Forschung / Studien

Patienten mit inoperablem nicht-kleinzelligen Lungenkrebs ohne Metastasen, deren Tumor kleiner als drei Zentimeter ist, profitieren offenbar von einer kombinierten Behandlung mit Hyperthermie und Bestrahlung. Dies ergab eine Studie an 41 Patienten, die sieben Jahre lang entweder nur mit Bestrahlung oder mit einer Kombination aus Bestrahlung und Hyperthermie behandelt worden waren (Dupuy / J Vasc Int Rad 2006). Zusammenfassend zeigte sich, dass unter der Kombinationstherapie das Rezidivrisiko verringert und die Überlebensrate verlängert war.
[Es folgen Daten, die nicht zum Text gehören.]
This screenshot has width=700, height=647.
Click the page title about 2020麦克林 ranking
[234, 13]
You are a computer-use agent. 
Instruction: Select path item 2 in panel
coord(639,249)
Die Autoren begründen die verbesserte Wirkung durch Kombination mit einer Hyperthermiebehandlung damit, dass die herkömmliche Bestrahlung zwar effektiv sei, um Zellen am Rand des Tumors abzutöten, das Zentrum des Tumors hingegen schlechter erreiche. Die Hyperthermie erreiche jedoch laut Dupuy das Tumorzentrum, lasse aber oft Zellen am Rand übrig.

GfBK-Kommentar: Obwohl die Kombination aus Hyperthermie und Bestrahlung hilfreich sein kann, wird in Deutschland die Kombination aus beiden bisher nicht routinemäßig angewandt. Dies ist sehr bedauerlich, da Lungenkrebs in den meisten Fällen eher schlecht therapierbar ist und die schulmedizinischen Therapien von vielen Betroffenen als sehr belastend empfunden werden. Neben der Hyperthermie hat sich in der Behandlung von Lungenkrebspatienten eine begleitende biologische Behandlung mit Mistel, Organpräparaten wie Thymus, mit Vitaminen, Selen, Enzymen und Sauerstoff bewährt.